-- The exercise --
Write out the stretch of items below from the line containing "Disable the gitlab record" through the line containing "tap(841, 49)", both included, reproducing each line verbatim.
-------- Exercise input --------
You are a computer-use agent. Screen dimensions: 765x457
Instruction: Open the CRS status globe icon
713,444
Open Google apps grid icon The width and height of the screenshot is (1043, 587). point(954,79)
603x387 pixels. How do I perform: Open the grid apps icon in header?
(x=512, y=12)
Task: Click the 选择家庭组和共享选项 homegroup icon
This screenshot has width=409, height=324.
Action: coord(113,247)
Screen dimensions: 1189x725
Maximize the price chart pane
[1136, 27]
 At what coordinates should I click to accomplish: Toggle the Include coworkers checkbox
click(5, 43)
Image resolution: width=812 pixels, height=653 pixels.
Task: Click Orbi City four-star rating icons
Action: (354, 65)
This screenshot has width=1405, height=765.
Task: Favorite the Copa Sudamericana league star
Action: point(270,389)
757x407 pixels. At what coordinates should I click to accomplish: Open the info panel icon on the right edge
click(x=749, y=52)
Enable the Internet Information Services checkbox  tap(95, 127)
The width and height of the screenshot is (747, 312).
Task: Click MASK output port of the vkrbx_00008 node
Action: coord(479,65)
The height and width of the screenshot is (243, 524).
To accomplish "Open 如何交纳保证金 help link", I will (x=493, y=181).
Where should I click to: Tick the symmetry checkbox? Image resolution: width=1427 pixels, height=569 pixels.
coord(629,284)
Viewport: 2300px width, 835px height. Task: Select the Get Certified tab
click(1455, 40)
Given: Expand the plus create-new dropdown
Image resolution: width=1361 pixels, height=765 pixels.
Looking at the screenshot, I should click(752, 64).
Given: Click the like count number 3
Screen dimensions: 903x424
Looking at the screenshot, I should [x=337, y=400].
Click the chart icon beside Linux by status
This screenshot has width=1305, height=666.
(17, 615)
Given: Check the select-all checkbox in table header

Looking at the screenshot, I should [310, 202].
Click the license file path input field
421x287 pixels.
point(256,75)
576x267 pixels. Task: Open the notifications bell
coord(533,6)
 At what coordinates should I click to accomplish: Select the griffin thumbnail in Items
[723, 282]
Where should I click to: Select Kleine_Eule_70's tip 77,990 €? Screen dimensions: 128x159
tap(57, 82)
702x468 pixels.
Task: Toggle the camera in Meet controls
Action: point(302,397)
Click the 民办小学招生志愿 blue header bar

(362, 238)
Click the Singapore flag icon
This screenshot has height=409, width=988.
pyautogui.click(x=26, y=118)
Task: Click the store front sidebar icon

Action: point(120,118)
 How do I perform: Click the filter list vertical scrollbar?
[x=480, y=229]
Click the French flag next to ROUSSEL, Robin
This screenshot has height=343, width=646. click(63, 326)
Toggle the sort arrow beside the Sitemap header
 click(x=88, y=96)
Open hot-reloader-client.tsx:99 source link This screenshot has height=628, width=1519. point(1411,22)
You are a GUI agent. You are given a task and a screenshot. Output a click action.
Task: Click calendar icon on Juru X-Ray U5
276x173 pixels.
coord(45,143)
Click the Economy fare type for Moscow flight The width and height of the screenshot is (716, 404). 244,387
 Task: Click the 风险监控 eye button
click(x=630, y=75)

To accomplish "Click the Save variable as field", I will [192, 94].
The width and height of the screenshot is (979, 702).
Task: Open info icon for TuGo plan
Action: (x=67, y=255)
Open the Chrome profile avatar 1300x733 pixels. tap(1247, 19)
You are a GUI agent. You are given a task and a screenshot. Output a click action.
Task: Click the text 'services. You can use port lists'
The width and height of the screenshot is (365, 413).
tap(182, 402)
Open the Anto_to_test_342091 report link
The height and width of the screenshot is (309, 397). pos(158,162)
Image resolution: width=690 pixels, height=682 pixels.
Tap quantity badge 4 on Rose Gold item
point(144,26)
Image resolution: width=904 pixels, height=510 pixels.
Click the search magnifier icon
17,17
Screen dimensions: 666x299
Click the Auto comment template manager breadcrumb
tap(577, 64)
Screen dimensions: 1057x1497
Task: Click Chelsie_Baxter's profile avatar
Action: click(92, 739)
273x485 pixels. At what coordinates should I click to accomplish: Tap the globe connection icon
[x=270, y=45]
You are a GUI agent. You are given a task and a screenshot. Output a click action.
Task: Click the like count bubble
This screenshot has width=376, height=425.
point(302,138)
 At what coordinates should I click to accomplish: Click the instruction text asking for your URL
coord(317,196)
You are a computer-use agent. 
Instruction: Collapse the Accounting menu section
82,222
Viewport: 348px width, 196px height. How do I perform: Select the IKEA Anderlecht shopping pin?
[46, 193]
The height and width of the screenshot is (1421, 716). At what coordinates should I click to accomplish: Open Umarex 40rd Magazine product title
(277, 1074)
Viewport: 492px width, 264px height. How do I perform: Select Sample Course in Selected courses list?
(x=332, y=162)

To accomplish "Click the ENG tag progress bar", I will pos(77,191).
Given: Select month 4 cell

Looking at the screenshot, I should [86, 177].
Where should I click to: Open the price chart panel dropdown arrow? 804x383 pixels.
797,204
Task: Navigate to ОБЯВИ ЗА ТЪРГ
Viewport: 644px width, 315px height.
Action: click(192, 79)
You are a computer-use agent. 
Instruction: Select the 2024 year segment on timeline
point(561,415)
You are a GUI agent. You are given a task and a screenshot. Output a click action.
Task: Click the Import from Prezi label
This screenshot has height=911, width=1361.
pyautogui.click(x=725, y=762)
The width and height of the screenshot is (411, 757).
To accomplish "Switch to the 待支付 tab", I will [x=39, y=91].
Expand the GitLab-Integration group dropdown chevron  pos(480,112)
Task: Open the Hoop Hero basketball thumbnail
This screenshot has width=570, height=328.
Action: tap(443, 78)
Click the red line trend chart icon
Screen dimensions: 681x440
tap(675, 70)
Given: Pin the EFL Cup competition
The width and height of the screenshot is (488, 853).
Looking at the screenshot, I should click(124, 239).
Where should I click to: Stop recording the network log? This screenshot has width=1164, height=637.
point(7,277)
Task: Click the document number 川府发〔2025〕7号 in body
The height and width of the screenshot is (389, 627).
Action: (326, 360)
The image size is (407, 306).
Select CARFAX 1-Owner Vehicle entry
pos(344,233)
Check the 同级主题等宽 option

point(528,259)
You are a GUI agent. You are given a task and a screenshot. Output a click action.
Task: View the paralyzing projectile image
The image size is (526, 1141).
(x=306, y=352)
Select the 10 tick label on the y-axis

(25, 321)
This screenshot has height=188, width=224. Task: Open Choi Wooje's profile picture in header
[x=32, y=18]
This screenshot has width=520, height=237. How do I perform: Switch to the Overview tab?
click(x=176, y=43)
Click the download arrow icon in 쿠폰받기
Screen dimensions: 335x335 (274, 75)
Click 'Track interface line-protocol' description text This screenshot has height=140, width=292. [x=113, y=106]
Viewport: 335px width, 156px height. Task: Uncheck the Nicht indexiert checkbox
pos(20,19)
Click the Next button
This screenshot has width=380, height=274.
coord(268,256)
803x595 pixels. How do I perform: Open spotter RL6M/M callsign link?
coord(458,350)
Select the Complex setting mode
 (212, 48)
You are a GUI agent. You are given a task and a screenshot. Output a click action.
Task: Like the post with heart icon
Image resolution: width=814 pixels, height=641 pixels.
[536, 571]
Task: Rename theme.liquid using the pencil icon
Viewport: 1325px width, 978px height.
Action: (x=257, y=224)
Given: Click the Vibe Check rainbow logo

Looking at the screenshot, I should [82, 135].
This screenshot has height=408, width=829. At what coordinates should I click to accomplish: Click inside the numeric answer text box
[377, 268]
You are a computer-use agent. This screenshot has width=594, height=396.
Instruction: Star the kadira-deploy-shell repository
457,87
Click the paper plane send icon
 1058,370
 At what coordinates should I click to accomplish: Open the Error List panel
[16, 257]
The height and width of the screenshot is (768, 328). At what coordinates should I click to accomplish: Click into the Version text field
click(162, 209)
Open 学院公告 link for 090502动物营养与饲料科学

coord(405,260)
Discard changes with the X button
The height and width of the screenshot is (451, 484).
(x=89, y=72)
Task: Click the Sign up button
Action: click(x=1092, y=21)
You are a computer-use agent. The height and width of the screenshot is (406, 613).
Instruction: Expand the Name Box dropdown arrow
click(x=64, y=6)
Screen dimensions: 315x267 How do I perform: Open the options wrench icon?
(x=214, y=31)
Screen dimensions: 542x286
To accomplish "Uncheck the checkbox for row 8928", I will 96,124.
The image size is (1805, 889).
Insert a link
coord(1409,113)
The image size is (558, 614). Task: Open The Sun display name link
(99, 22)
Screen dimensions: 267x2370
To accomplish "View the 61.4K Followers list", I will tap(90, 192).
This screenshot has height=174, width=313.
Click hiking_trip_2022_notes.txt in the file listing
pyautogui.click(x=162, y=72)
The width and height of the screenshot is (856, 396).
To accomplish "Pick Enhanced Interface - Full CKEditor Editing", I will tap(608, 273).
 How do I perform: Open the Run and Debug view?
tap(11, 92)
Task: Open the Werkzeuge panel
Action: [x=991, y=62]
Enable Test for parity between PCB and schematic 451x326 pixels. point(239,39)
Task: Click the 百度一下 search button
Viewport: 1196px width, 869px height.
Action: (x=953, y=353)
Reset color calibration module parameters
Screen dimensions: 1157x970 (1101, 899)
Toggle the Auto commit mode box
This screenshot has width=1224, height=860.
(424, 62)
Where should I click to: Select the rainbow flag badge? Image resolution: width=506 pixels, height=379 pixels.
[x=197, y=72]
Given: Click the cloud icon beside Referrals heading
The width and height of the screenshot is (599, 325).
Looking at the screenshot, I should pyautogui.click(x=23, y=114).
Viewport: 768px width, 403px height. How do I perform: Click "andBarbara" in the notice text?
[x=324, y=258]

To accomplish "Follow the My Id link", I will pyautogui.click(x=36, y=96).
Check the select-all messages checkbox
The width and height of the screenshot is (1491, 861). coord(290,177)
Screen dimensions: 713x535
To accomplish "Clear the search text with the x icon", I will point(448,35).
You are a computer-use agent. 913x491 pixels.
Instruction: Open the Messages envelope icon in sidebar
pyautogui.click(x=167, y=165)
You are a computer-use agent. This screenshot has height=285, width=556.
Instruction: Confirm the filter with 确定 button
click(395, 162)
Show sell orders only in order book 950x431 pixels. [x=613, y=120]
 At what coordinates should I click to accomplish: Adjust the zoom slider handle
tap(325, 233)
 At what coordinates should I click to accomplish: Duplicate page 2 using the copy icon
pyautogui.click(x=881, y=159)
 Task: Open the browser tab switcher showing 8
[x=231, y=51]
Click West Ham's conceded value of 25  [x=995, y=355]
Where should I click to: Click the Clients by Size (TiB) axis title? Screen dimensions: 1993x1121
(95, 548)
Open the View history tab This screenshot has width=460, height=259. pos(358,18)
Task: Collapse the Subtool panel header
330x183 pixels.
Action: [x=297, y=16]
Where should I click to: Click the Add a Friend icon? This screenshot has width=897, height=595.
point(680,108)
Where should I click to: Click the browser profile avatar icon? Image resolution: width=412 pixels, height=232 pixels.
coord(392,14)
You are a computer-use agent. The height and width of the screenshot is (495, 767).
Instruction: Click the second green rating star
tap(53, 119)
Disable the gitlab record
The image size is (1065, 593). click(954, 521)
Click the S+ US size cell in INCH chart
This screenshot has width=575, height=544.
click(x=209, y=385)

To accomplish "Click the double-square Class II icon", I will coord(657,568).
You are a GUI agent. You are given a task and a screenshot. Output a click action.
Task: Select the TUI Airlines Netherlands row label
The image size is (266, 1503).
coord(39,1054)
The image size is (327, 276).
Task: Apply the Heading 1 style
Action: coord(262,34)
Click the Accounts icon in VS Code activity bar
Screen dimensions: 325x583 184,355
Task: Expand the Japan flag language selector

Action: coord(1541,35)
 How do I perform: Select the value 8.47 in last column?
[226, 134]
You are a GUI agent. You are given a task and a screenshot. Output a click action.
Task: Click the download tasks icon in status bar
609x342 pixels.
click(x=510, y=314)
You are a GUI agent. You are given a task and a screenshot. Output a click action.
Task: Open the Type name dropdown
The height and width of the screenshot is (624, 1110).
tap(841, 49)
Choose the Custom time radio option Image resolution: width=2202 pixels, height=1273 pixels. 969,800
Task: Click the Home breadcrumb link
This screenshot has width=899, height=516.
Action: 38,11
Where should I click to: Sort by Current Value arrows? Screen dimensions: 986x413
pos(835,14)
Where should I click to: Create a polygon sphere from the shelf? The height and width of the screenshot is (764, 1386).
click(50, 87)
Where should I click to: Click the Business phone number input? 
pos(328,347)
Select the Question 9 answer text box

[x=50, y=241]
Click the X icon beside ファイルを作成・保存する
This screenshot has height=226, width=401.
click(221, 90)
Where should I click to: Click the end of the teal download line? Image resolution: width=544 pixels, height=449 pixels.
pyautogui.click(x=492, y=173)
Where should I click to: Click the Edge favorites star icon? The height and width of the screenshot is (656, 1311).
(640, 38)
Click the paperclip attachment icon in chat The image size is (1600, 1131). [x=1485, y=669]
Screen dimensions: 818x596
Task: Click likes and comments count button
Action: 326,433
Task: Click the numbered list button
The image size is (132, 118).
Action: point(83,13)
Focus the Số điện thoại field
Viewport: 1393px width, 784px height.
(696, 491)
--------
-- Problem solution --
Disable the gitlab record
The image size is (1065, 593). click(954, 521)
Click the S+ US size cell in INCH chart
This screenshot has width=575, height=544.
click(x=209, y=385)

To accomplish "Click the double-square Class II icon", I will coord(657,568).
You are a GUI agent. You are given a task and a screenshot. Output a click action.
Task: Select the TUI Airlines Netherlands row label
The image size is (266, 1503).
coord(39,1054)
The image size is (327, 276).
Task: Apply the Heading 1 style
Action: coord(262,34)
Click the Accounts icon in VS Code activity bar
Screen dimensions: 325x583 184,355
Task: Expand the Japan flag language selector

Action: coord(1541,35)
 How do I perform: Select the value 8.47 in last column?
[226, 134]
You are a GUI agent. You are given a task and a screenshot. Output a click action.
Task: Click the download tasks icon in status bar
609x342 pixels.
click(x=510, y=314)
You are a GUI agent. You are given a task and a screenshot. Output a click action.
Task: Open the Type name dropdown
The height and width of the screenshot is (624, 1110).
tap(841, 49)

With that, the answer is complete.